Cost effectiveness is relatively straightforward to assess but there are problems in extrapolating between one form of treatment and another. Because if you want to compare – as health providers do – whether to invest in treatment X or treatment Y for totally separate conditions one has to use comparative measures of effectiveness and cost of minimum cholesterol lowered is not something one can translate across disease states.

That is why it is very important for economic evaluations of medicines and other technologies and treatments to use cost utility, expressed generally speaking as cost per quality adjusted life year (QUALY).

There are other utility measures, disability adjusted life, but at NICE we use QUALYs, and in fact many other health economists around the world use it too. The reason for that is that it captures the quality of life as well as longevity, and also allows us, in principle, to be able to compare the value for money of totally different treatments for totally different diseases. And that is what health providers have to do – they have to balance the interests of patients with schizophrenia, against patients with cancer, against patients with heart failure and they can only do so if they have measures of cost utility.

A Euro-NICE?

There have been suggestions that an EU-wide equivalent of NICE could be set up.
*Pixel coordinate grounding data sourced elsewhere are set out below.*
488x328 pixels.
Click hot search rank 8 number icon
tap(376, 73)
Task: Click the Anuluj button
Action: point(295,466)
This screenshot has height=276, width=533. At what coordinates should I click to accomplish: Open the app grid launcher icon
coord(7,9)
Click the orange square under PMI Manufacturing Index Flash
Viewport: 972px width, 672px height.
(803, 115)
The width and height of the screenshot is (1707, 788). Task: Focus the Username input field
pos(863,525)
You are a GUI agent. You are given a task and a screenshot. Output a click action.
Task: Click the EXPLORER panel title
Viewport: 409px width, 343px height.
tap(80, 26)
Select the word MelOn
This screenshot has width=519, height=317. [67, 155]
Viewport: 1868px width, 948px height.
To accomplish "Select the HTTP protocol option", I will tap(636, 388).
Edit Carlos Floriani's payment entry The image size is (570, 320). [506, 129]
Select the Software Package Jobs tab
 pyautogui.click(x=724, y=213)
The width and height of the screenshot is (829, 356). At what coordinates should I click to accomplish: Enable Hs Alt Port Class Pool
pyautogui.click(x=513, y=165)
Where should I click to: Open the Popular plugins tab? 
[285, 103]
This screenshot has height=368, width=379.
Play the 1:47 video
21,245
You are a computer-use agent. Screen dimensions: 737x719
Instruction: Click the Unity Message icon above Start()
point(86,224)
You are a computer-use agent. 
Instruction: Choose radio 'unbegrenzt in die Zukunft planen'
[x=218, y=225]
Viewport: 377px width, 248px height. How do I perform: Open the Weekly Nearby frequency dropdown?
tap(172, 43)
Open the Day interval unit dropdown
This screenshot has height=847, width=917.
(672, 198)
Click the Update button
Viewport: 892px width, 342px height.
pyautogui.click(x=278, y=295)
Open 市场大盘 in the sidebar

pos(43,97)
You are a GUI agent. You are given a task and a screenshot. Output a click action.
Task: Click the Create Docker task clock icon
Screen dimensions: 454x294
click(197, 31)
NICE has aroused considerable interest from healthcare providers all over the world. It is a rather unique venture and despite all our critics it seems we haven't done too badly over the first four years. So is a Euro-NICE possible or even desirable?

The first problem is that in any sort of economic analyses you have to undertake comparisons, particularly with current or sometimes best standard practice, and that varies enormously across the EU. Whether one is looking at equivalence or cost minimisation or superiority in cost utility, how does one accept and take current best practice? The second problem is that the direct acquisition costs vary considerably across Europe and while some member states aren't part of the Euro, then the differences become more complicated by exchange rates.

Indirect costs vary enormously across the EU, for example because of the differences in social services arrangements, and the differences in hospitalisation rates. In other words, the differences in the whole culture of medical care.

So the data requirements seem to me to be pretty tricky – is it possible? To make it work at all, all participants would have to be members of the Euro zone and there would have to be uniform pricing across the EU with no discounts – and I don't see either of those things happening in the short or medium-term. Politically, it would involve surrendering member states' responsibility for healthcare and, in effect, setting up a European government and an EU minister of health. Under the present arrangements what is acceptable in terms of costs varies considerably, and there is also diversity in healthcare priorities, so I find it very difficult at the present time to even conceive that this could happen. That we could achieve all of this within the present EU or indeed the enlarged Community seems to me extremely unlikely.

Healthcare spending varies considerably across the EU – in 1997 Germany spent the most with $2,700 per person a year, while Portugal, with $850 per person, spent the least. That's a threefold variation and that difference is inevitably going to be reflected in what is affordable for individual healthcare arrangements  if you are spending three times more then your room for manoeuvre is obviously very much greater.

When organisations like NICE look at acceptability of costs we don't do it in a threshold manner  we dont say that any manufacturer who comes in with a product under £30,000 per QUALY is OK and anyone over that is out. It would create a perverse incentive, with every manufacturer trying to come in at £29,999 per QUALY. In fact, what happens is that the probability of rejection increases as the cost utility rises. So overall I believe we do need new approaches to demonstrate safety and efficacy of medicines, and greater efforts to involve patients.

Finally, we need to show value for money. As Liam's grandma said: 'If you always do what you did, you will always get what you always got.'

This article is based on a speech given by Sir Michael Rawlins at the recent Institute of Clinical Research annual conference in Manchester.